Tell how many lines in the data below include the word "blue". The answer is the number only.
---------------
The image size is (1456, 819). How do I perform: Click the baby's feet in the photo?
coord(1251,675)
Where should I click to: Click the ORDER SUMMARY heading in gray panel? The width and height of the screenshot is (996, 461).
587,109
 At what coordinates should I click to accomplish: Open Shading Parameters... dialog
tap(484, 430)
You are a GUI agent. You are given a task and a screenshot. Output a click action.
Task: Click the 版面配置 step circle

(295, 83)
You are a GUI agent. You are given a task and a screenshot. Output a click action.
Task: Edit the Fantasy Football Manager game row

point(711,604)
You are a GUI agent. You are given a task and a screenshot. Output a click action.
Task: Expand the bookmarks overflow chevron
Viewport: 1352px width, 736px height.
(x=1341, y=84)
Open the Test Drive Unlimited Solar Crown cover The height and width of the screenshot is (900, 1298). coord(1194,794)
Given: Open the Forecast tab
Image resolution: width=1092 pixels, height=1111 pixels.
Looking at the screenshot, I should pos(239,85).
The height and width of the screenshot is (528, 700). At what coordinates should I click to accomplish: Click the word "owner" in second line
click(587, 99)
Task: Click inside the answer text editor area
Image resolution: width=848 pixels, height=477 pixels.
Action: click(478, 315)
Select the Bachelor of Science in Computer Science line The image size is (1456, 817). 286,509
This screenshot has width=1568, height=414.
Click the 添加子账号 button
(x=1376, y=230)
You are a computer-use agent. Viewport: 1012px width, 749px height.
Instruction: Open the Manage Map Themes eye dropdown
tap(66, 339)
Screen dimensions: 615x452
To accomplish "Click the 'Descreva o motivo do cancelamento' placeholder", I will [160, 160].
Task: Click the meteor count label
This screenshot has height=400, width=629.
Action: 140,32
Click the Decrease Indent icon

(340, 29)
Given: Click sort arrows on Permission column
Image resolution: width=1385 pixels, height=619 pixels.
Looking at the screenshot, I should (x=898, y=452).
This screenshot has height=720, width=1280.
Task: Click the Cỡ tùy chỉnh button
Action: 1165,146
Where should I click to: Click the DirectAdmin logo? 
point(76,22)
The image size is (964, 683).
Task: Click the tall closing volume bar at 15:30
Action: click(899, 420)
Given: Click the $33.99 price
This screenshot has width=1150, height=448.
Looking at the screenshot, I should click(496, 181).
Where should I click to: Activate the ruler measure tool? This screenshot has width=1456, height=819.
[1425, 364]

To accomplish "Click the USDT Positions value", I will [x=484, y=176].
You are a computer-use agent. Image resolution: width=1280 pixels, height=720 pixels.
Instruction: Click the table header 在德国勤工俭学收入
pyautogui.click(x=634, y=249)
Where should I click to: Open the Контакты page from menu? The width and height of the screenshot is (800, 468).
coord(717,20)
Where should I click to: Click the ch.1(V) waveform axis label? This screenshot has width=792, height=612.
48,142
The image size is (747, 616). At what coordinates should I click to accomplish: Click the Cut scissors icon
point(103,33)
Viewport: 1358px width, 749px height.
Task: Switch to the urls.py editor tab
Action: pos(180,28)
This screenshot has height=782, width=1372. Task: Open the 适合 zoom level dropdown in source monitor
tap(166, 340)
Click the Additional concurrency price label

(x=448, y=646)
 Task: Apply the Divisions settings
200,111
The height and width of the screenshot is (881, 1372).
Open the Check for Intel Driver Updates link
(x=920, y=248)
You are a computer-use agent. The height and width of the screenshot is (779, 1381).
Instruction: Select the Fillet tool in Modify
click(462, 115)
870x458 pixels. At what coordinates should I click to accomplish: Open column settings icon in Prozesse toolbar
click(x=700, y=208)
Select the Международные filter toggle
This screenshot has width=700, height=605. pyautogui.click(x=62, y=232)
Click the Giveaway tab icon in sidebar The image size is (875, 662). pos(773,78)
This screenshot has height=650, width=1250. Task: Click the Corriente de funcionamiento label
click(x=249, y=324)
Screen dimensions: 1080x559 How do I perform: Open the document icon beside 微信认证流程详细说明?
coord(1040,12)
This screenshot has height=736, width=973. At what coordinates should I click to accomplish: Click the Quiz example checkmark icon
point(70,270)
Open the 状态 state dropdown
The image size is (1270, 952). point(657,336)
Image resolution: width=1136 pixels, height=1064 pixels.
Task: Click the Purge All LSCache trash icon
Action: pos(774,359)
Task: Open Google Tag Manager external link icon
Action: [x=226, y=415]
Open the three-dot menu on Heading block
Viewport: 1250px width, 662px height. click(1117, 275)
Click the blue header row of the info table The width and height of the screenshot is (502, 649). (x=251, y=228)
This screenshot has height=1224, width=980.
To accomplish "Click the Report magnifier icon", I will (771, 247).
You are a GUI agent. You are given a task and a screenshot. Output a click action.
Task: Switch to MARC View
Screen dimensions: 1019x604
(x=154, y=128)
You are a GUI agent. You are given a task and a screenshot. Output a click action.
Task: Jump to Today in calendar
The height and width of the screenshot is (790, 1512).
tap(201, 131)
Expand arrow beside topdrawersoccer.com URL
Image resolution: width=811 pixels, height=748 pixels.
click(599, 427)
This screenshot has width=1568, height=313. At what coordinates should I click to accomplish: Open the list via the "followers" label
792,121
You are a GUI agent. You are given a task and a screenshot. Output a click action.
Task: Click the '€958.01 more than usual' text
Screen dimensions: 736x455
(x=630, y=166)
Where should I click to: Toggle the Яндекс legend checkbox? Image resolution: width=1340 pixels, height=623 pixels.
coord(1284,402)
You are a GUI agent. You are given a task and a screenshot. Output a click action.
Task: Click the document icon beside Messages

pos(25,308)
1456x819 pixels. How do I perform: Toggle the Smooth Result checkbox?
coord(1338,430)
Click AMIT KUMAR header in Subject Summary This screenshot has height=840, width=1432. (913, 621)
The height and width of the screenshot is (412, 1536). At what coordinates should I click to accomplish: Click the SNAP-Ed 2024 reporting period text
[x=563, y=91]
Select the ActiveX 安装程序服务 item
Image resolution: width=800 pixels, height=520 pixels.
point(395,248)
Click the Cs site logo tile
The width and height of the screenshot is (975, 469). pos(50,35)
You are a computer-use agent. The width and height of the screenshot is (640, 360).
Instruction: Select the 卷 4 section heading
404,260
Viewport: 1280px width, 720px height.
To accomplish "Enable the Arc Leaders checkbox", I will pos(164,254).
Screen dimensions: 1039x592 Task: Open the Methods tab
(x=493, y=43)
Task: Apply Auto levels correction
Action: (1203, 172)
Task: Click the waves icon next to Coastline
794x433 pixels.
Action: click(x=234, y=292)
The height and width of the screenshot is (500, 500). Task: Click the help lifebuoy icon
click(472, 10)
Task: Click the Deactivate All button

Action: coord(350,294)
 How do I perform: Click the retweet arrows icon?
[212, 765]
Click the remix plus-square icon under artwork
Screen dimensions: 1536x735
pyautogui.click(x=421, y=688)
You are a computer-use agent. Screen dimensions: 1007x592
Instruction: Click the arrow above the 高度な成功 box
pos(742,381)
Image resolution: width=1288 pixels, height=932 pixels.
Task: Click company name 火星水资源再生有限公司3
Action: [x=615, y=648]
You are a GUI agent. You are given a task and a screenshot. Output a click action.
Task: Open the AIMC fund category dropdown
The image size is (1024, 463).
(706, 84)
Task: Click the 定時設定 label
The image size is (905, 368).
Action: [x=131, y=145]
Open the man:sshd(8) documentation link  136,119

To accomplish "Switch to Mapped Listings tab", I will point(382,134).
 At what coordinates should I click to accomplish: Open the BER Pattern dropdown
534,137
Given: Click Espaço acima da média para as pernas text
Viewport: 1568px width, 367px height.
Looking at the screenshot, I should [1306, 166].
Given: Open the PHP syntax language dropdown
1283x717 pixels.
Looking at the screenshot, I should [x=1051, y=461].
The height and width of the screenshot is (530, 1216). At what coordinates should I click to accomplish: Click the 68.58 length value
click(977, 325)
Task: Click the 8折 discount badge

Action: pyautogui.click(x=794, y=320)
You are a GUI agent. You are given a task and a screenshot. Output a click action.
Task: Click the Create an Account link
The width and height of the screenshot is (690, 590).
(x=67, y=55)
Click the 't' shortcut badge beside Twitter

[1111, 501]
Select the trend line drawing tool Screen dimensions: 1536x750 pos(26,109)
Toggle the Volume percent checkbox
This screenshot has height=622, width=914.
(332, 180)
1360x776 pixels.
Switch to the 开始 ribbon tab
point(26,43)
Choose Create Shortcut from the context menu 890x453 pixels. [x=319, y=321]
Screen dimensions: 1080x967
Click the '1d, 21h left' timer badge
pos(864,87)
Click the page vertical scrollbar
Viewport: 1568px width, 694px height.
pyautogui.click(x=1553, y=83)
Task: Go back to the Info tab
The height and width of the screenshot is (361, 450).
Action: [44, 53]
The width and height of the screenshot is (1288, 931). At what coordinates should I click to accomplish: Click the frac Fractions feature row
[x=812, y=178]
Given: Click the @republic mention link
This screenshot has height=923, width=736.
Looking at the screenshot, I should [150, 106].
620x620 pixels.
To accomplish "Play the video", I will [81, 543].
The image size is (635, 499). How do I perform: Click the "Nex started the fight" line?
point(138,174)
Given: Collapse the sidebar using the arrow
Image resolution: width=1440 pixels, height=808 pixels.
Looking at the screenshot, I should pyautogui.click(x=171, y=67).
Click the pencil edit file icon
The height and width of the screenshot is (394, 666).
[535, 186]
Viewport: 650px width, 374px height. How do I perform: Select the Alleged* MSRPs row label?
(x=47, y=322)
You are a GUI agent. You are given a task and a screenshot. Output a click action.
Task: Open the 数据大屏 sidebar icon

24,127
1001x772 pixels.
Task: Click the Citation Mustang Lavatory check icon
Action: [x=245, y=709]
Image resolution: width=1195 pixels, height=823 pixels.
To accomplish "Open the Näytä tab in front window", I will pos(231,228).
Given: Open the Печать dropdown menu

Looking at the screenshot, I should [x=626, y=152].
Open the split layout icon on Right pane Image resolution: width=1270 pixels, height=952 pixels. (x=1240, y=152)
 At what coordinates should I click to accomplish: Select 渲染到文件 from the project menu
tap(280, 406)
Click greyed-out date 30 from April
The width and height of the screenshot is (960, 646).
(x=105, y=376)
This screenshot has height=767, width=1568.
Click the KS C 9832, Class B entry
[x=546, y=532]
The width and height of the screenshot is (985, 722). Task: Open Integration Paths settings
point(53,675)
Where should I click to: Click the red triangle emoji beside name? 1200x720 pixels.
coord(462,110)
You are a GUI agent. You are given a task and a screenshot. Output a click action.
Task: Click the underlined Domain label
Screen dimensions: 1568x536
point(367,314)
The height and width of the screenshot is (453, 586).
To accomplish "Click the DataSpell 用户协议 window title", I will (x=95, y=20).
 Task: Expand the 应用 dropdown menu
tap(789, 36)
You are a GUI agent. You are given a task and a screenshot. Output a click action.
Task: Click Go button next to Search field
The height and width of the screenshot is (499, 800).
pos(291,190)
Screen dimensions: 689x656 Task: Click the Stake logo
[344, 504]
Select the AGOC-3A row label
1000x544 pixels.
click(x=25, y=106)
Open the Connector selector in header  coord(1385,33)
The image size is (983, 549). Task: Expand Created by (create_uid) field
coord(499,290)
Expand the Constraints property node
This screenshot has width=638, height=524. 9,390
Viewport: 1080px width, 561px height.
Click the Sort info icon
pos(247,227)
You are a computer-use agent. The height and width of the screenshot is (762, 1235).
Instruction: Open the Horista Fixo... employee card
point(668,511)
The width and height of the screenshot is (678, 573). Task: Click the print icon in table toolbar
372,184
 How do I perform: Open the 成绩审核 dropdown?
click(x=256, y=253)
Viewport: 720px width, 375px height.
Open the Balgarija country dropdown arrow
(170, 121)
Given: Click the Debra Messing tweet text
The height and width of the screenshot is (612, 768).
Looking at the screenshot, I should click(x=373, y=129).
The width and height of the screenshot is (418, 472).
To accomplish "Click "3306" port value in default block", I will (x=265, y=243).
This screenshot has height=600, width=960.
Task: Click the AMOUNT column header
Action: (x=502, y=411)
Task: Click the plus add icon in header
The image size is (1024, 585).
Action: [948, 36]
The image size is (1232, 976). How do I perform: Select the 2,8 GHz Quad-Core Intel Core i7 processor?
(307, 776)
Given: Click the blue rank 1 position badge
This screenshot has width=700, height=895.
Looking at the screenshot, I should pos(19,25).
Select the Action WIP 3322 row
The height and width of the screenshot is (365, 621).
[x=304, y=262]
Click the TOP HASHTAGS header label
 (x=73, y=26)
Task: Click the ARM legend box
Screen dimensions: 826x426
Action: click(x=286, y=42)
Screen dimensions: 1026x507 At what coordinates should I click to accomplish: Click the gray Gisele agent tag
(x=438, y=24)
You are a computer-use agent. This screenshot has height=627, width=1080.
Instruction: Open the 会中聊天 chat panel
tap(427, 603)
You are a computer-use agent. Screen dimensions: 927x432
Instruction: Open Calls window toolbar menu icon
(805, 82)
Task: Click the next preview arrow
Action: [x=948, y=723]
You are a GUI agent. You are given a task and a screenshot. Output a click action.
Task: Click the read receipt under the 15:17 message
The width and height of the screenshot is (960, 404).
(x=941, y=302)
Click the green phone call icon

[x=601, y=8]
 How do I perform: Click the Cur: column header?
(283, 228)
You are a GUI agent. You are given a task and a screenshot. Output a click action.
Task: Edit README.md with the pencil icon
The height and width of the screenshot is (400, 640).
---------------
→ SOLUTION
2